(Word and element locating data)
----------

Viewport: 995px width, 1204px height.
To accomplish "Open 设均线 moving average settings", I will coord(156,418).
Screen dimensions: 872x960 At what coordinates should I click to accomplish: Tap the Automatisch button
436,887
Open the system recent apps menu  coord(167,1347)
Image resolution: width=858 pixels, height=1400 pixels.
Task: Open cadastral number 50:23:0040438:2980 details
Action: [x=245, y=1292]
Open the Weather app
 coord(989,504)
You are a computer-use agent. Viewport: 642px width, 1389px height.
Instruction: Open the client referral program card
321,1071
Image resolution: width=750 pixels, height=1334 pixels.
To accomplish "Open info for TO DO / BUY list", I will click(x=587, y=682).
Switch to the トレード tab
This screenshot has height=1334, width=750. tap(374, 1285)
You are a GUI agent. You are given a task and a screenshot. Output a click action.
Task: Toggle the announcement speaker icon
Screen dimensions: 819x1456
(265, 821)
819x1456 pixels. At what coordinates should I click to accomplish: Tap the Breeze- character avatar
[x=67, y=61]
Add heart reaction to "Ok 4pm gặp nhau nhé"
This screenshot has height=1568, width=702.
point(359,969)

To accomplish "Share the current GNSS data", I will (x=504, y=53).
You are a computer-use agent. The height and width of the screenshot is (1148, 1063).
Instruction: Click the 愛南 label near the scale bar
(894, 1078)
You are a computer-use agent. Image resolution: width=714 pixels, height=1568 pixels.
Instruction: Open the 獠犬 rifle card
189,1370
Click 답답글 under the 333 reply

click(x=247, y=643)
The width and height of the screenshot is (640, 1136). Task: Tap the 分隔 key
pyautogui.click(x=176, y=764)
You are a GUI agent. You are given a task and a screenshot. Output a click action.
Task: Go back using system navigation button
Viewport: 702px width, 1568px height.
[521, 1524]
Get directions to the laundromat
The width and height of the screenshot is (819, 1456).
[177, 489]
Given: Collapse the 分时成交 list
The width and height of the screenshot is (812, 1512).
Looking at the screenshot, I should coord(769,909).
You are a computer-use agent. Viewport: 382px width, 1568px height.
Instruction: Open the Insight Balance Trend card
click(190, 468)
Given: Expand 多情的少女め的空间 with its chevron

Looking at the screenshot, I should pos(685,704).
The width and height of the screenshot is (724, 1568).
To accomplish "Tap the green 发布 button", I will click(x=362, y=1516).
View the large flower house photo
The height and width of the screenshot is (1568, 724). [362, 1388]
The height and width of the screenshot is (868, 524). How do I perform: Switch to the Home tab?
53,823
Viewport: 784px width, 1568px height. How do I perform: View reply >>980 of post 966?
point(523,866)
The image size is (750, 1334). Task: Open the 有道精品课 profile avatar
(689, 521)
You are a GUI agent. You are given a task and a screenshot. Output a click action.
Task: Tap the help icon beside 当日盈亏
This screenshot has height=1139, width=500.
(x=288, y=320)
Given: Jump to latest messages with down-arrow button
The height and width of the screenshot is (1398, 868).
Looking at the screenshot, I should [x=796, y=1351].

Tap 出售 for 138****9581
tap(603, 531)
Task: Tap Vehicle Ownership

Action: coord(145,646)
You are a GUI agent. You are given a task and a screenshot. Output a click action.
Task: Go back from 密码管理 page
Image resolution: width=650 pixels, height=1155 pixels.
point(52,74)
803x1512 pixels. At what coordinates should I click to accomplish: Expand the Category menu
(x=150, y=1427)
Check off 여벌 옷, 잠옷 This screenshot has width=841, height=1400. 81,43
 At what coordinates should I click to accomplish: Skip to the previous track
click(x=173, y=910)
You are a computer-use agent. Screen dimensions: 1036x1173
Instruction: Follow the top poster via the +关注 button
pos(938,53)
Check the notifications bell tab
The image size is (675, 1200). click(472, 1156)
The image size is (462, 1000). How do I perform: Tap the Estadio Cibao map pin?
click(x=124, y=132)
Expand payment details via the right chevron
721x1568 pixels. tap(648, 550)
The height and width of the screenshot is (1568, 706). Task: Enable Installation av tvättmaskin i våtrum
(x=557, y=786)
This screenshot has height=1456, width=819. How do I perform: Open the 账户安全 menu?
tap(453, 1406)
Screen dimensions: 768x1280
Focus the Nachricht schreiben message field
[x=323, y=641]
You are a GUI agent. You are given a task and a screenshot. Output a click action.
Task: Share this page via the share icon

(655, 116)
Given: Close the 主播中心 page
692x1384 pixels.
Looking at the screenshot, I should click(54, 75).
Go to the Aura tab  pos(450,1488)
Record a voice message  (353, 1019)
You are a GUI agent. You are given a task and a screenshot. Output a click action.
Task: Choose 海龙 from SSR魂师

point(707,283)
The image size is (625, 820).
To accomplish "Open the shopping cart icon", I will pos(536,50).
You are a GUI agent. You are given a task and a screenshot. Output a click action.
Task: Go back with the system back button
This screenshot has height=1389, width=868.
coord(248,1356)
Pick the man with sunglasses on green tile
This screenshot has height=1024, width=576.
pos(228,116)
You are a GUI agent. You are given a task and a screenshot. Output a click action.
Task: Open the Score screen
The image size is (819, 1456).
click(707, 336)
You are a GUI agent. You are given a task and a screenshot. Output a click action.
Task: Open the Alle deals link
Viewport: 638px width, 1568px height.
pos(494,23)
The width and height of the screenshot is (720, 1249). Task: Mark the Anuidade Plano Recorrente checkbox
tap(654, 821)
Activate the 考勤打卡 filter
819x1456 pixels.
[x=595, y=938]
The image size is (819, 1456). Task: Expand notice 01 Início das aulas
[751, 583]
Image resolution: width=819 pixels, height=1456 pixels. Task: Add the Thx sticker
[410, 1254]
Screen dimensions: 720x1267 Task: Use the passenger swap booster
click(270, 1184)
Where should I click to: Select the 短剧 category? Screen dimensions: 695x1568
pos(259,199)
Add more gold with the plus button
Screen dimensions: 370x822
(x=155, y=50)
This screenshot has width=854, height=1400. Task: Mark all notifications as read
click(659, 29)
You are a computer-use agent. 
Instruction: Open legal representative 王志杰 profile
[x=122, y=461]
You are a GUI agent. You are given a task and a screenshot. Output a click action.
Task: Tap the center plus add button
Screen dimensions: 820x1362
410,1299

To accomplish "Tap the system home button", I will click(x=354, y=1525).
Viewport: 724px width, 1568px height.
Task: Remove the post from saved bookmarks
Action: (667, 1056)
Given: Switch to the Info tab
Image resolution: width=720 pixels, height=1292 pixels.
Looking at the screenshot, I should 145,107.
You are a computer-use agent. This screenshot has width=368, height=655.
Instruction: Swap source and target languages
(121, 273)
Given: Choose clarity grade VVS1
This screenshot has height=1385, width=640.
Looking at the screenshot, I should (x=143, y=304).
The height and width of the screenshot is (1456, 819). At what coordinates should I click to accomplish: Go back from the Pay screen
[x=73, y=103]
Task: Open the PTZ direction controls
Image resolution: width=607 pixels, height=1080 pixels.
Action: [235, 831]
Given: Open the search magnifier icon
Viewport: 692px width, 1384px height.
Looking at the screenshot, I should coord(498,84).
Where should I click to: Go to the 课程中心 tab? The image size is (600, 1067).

----------

### TASK DESCRIPTION
Copy all of the records above line for line, changing nothing.

### EXERCISE RESPONSE
Viewport: 995px width, 1204px height.
To accomplish "Open 设均线 moving average settings", I will coord(156,418).
Screen dimensions: 872x960 At what coordinates should I click to accomplish: Tap the Automatisch button
436,887
Open the system recent apps menu  coord(167,1347)
Image resolution: width=858 pixels, height=1400 pixels.
Task: Open cadastral number 50:23:0040438:2980 details
Action: [x=245, y=1292]
Open the Weather app
 coord(989,504)
You are a computer-use agent. Viewport: 642px width, 1389px height.
Instruction: Open the client referral program card
321,1071
Image resolution: width=750 pixels, height=1334 pixels.
To accomplish "Open info for TO DO / BUY list", I will click(x=587, y=682).
Switch to the トレード tab
This screenshot has height=1334, width=750. tap(374, 1285)
You are a GUI agent. You are given a task and a screenshot. Output a click action.
Task: Toggle the announcement speaker icon
Screen dimensions: 819x1456
(265, 821)
819x1456 pixels. At what coordinates should I click to accomplish: Tap the Breeze- character avatar
[x=67, y=61]
Add heart reaction to "Ok 4pm gặp nhau nhé"
This screenshot has height=1568, width=702.
point(359,969)

To accomplish "Share the current GNSS data", I will (x=504, y=53).
You are a computer-use agent. The height and width of the screenshot is (1148, 1063).
Instruction: Click the 愛南 label near the scale bar
(894, 1078)
You are a computer-use agent. Image resolution: width=714 pixels, height=1568 pixels.
Instruction: Open the 獠犬 rifle card
189,1370
Click 답답글 under the 333 reply

click(x=247, y=643)
The width and height of the screenshot is (640, 1136). Task: Tap the 分隔 key
pyautogui.click(x=176, y=764)
You are a GUI agent. You are given a task and a screenshot. Output a click action.
Task: Go back using system navigation button
Viewport: 702px width, 1568px height.
[521, 1524]
Get directions to the laundromat
The width and height of the screenshot is (819, 1456).
[177, 489]
Given: Collapse the 分时成交 list
The width and height of the screenshot is (812, 1512).
Looking at the screenshot, I should coord(769,909).
You are a computer-use agent. Viewport: 382px width, 1568px height.
Instruction: Open the Insight Balance Trend card
click(190, 468)
Given: Expand 多情的少女め的空间 with its chevron

Looking at the screenshot, I should pos(685,704).
The width and height of the screenshot is (724, 1568).
To accomplish "Tap the green 发布 button", I will click(x=362, y=1516).
View the large flower house photo
The height and width of the screenshot is (1568, 724). [362, 1388]
The height and width of the screenshot is (868, 524). How do I perform: Switch to the Home tab?
53,823
Viewport: 784px width, 1568px height. How do I perform: View reply >>980 of post 966?
point(523,866)
The image size is (750, 1334). Task: Open the 有道精品课 profile avatar
(689, 521)
You are a GUI agent. You are given a task and a screenshot. Output a click action.
Task: Tap the help icon beside 当日盈亏
This screenshot has height=1139, width=500.
(x=288, y=320)
Given: Jump to latest messages with down-arrow button
The height and width of the screenshot is (1398, 868).
Looking at the screenshot, I should [x=796, y=1351].

Tap 出售 for 138****9581
tap(603, 531)
Task: Tap Vehicle Ownership

Action: coord(145,646)
You are a GUI agent. You are given a task and a screenshot. Output a click action.
Task: Go back from 密码管理 page
Image resolution: width=650 pixels, height=1155 pixels.
point(52,74)
803x1512 pixels. At what coordinates should I click to accomplish: Expand the Category menu
(x=150, y=1427)
Check off 여벌 옷, 잠옷 This screenshot has width=841, height=1400. 81,43
 At what coordinates should I click to accomplish: Skip to the previous track
click(x=173, y=910)
You are a computer-use agent. Screen dimensions: 1036x1173
Instruction: Follow the top poster via the +关注 button
pos(938,53)
Check the notifications bell tab
The image size is (675, 1200). click(472, 1156)
The image size is (462, 1000). How do I perform: Tap the Estadio Cibao map pin?
click(x=124, y=132)
Expand payment details via the right chevron
721x1568 pixels. tap(648, 550)
The height and width of the screenshot is (1568, 706). Task: Enable Installation av tvättmaskin i våtrum
(x=557, y=786)
This screenshot has height=1456, width=819. How do I perform: Open the 账户安全 menu?
tap(453, 1406)
Screen dimensions: 768x1280
Focus the Nachricht schreiben message field
[x=323, y=641]
You are a GUI agent. You are given a task and a screenshot. Output a click action.
Task: Share this page via the share icon

(655, 116)
Given: Close the 主播中心 page
692x1384 pixels.
Looking at the screenshot, I should click(54, 75).
Go to the Aura tab  pos(450,1488)
Record a voice message  (353, 1019)
You are a GUI agent. You are given a task and a screenshot. Output a click action.
Task: Choose 海龙 from SSR魂师

point(707,283)
The image size is (625, 820).
To accomplish "Open the shopping cart icon", I will pos(536,50).
You are a GUI agent. You are given a task and a screenshot. Output a click action.
Task: Go back with the system back button
This screenshot has height=1389, width=868.
coord(248,1356)
Pick the man with sunglasses on green tile
This screenshot has height=1024, width=576.
pos(228,116)
You are a GUI agent. You are given a task and a screenshot. Output a click action.
Task: Open the Score screen
The image size is (819, 1456).
click(707, 336)
You are a GUI agent. You are given a task and a screenshot. Output a click action.
Task: Open the Alle deals link
Viewport: 638px width, 1568px height.
pos(494,23)
The width and height of the screenshot is (720, 1249). Task: Mark the Anuidade Plano Recorrente checkbox
tap(654, 821)
Activate the 考勤打卡 filter
819x1456 pixels.
[x=595, y=938]
The image size is (819, 1456). Task: Expand notice 01 Início das aulas
[751, 583]
Image resolution: width=819 pixels, height=1456 pixels. Task: Add the Thx sticker
[410, 1254]
Screen dimensions: 720x1267 Task: Use the passenger swap booster
click(270, 1184)
Where should I click to: Select the 短剧 category? Screen dimensions: 695x1568
pos(259,199)
Add more gold with the plus button
Screen dimensions: 370x822
(x=155, y=50)
This screenshot has width=854, height=1400. Task: Mark all notifications as read
click(659, 29)
You are a computer-use agent. 
Instruction: Open legal representative 王志杰 profile
[x=122, y=461]
You are a GUI agent. You are given a task and a screenshot. Output a click action.
Task: Tap the center plus add button
Screen dimensions: 820x1362
410,1299

To accomplish "Tap the system home button", I will click(x=354, y=1525).
Viewport: 724px width, 1568px height.
Task: Remove the post from saved bookmarks
Action: (667, 1056)
Given: Switch to the Info tab
Image resolution: width=720 pixels, height=1292 pixels.
Looking at the screenshot, I should 145,107.
You are a computer-use agent. This screenshot has width=368, height=655.
Instruction: Swap source and target languages
(121, 273)
Given: Choose clarity grade VVS1
This screenshot has height=1385, width=640.
Looking at the screenshot, I should (x=143, y=304).
The height and width of the screenshot is (1456, 819). At what coordinates should I click to accomplish: Go back from the Pay screen
[x=73, y=103]
Task: Open the PTZ direction controls
Image resolution: width=607 pixels, height=1080 pixels.
Action: [235, 831]
Given: Open the search magnifier icon
Viewport: 692px width, 1384px height.
Looking at the screenshot, I should coord(498,84).
Where should I click to: Go to the 课程中心 tab? The image size is (600, 1067).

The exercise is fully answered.